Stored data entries
══════

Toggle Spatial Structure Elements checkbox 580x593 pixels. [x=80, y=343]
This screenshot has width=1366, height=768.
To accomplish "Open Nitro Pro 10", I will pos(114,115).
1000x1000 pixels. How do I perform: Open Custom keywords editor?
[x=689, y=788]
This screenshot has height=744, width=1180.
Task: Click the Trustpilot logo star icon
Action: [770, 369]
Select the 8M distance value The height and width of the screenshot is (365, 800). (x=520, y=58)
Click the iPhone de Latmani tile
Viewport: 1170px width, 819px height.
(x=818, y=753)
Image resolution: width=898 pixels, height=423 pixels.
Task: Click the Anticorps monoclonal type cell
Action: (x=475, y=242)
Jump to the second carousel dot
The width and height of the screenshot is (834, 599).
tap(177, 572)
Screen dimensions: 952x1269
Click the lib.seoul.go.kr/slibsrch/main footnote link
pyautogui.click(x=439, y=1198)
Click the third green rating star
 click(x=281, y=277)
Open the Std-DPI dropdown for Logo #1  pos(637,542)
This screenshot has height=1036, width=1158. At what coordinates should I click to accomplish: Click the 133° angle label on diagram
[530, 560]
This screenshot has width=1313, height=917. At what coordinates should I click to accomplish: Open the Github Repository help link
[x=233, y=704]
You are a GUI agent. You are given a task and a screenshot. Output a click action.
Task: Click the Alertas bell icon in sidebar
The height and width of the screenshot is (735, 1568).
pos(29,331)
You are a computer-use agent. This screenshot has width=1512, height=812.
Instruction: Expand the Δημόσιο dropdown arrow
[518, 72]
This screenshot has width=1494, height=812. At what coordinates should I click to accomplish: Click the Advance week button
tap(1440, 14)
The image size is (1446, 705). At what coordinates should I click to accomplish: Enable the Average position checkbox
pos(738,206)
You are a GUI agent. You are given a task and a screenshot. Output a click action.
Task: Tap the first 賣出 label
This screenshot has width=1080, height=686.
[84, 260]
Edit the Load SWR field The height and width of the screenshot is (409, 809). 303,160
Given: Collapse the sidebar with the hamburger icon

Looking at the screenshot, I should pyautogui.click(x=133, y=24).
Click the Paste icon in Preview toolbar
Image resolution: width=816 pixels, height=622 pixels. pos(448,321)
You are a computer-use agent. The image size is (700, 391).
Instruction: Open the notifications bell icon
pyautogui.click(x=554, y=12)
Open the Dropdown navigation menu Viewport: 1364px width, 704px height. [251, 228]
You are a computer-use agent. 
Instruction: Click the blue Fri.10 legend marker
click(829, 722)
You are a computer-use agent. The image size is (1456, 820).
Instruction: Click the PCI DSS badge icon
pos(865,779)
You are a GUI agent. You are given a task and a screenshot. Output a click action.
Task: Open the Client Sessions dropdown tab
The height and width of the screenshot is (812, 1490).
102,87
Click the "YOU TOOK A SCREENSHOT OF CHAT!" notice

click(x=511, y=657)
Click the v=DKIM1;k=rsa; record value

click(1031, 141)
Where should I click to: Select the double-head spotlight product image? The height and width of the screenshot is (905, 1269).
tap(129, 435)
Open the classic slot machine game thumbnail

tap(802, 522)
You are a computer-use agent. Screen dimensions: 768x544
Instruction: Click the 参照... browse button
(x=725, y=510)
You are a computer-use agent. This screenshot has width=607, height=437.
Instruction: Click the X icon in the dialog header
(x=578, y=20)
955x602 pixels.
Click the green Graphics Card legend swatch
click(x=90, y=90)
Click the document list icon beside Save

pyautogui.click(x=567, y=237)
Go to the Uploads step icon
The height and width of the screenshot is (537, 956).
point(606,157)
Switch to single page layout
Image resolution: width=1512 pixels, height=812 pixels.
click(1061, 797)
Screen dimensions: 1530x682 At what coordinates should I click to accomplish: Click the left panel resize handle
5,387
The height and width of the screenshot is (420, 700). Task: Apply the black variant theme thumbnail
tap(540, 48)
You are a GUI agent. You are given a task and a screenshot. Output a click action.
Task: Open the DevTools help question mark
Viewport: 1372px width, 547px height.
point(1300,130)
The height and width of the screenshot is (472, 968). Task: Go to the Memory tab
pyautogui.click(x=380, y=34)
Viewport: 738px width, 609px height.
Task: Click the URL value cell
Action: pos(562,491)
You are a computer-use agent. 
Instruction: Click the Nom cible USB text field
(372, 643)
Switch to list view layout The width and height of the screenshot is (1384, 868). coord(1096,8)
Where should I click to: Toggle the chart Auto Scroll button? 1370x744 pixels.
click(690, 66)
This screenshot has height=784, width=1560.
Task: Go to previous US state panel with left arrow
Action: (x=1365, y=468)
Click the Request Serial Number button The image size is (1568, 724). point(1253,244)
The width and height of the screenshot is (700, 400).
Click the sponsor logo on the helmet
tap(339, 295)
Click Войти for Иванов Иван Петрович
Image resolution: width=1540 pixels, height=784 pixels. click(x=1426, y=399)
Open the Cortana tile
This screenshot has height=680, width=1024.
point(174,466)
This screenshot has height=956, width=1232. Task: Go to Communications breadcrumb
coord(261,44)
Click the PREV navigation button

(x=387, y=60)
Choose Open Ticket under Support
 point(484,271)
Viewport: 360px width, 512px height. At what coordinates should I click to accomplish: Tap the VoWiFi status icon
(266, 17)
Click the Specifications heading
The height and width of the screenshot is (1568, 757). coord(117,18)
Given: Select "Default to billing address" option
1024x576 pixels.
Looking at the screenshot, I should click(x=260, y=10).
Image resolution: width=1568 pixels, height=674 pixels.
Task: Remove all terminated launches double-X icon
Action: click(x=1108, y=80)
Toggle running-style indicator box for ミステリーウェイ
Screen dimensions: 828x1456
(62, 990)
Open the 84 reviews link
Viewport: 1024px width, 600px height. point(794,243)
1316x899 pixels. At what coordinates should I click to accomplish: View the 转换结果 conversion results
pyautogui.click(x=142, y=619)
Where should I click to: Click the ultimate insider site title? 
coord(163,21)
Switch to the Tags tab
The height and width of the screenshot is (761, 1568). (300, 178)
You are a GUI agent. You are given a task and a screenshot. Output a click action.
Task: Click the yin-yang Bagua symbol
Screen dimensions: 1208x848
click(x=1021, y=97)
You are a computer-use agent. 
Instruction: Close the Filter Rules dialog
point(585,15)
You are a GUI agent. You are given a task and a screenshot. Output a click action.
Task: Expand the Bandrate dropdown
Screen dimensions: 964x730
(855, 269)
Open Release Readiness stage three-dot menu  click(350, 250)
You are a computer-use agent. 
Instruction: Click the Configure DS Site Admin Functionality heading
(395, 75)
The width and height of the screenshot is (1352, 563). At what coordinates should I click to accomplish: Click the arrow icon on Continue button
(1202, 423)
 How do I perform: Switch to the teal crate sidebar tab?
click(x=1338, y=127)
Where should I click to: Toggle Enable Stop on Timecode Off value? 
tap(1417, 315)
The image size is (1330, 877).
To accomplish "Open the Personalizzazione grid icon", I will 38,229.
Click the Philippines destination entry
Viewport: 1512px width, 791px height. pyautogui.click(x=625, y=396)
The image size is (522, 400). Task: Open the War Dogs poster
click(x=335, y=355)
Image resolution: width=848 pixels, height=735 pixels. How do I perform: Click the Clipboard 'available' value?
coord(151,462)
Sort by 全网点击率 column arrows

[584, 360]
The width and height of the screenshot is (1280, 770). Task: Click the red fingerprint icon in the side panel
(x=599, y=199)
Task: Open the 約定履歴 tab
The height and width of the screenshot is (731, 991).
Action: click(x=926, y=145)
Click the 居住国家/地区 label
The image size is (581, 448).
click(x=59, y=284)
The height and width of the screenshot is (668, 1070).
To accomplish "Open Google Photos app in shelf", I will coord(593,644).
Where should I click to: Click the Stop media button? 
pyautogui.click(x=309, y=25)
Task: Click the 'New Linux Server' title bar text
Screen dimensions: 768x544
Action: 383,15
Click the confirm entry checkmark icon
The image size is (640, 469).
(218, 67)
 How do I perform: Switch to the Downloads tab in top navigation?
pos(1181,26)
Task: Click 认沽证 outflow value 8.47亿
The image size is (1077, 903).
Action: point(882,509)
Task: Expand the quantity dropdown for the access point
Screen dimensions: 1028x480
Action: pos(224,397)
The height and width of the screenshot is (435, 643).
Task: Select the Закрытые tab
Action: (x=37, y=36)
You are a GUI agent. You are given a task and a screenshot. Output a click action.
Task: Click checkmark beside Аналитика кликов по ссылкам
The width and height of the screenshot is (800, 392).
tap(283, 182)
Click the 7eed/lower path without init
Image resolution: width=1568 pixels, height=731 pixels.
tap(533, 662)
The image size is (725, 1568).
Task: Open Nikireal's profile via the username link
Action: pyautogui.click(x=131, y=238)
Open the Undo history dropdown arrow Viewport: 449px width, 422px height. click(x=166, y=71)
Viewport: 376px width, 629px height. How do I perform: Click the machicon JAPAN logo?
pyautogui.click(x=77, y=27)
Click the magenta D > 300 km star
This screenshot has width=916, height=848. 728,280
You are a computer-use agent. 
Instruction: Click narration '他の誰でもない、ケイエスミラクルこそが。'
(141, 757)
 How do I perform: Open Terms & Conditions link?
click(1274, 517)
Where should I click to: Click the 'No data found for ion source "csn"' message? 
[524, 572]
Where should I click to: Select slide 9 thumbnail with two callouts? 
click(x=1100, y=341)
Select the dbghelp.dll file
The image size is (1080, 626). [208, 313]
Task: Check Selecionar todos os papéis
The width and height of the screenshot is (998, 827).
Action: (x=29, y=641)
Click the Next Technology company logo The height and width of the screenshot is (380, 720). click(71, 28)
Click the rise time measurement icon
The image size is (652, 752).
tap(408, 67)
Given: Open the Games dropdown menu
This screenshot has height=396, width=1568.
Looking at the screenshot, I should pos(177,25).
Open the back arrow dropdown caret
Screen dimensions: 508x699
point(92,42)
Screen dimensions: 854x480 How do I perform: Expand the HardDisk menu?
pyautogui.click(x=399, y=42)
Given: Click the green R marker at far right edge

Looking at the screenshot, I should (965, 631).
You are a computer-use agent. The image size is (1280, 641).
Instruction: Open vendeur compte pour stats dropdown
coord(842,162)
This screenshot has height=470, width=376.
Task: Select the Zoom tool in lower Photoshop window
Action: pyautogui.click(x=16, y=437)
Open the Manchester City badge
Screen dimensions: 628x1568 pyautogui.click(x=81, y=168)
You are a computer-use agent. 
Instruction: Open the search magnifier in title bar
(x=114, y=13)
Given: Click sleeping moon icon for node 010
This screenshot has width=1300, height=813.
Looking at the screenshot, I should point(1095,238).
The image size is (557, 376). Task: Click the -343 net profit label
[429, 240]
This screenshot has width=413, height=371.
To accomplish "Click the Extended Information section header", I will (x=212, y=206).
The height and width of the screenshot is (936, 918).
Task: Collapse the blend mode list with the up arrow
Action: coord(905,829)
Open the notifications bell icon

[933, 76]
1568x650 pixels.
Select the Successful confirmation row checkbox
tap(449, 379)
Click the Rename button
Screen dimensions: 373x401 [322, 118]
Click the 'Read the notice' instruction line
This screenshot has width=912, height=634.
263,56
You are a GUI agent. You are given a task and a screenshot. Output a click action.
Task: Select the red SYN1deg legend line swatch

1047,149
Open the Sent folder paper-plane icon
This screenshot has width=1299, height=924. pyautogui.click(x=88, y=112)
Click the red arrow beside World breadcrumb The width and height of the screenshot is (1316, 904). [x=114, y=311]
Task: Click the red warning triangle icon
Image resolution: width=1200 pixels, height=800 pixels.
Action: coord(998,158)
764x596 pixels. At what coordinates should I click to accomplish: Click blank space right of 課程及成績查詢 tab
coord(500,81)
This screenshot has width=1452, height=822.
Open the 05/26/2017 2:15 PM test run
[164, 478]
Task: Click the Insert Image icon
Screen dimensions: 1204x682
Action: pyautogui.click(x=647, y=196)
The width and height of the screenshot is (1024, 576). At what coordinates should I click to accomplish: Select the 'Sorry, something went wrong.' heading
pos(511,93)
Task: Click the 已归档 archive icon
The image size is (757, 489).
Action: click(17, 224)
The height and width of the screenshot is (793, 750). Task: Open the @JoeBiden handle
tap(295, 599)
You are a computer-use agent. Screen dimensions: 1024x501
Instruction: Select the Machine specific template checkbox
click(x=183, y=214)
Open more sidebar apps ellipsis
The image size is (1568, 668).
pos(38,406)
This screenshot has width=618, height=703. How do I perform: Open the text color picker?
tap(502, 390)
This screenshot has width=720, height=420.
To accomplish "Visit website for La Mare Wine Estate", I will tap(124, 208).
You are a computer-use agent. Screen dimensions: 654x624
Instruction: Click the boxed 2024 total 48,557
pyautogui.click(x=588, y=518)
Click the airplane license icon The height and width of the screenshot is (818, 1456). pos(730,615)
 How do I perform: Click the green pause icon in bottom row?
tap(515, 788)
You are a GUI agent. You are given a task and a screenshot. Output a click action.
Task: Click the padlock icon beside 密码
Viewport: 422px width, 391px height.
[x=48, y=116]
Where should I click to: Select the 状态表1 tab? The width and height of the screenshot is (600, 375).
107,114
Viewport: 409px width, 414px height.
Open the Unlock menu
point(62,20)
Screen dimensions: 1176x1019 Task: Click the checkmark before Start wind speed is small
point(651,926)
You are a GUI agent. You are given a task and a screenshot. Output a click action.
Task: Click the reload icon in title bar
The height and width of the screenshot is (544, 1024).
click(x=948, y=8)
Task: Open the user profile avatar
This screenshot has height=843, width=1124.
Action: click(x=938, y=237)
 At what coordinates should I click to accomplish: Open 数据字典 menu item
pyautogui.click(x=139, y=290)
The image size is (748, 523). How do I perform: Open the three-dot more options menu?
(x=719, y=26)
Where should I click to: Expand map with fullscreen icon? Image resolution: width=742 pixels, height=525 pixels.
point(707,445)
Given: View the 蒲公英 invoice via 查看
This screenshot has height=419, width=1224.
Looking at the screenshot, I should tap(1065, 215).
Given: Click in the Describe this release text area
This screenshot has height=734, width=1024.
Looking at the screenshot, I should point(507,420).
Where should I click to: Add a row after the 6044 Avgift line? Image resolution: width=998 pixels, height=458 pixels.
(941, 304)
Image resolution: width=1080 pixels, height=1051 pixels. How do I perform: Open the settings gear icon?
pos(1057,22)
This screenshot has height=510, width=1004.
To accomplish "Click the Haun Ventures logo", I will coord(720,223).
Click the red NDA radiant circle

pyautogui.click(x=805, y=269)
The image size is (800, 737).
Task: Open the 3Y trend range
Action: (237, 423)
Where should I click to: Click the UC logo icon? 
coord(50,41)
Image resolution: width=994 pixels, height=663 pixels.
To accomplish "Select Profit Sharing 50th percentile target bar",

══════

▶ _ACTION ITEM_:
Give again exactly, and only, the lines above starting at the one with "The width and height of the screenshot is (1024, 576)." and ending at the one with "You are a computer-use agent. Screen dimensions: 654x624".

▶ _WRITTEN SOLUTION_:
The width and height of the screenshot is (1024, 576). At what coordinates should I click to accomplish: Select the 'Sorry, something went wrong.' heading
pos(511,93)
Task: Click the 已归档 archive icon
The image size is (757, 489).
Action: click(17, 224)
The height and width of the screenshot is (793, 750). Task: Open the @JoeBiden handle
tap(295, 599)
You are a computer-use agent. Screen dimensions: 1024x501
Instruction: Select the Machine specific template checkbox
click(x=183, y=214)
Open more sidebar apps ellipsis
The image size is (1568, 668).
pos(38,406)
This screenshot has width=618, height=703. How do I perform: Open the text color picker?
tap(502, 390)
This screenshot has width=720, height=420.
To accomplish "Visit website for La Mare Wine Estate", I will tap(124, 208).
You are a computer-use agent. Screen dimensions: 654x624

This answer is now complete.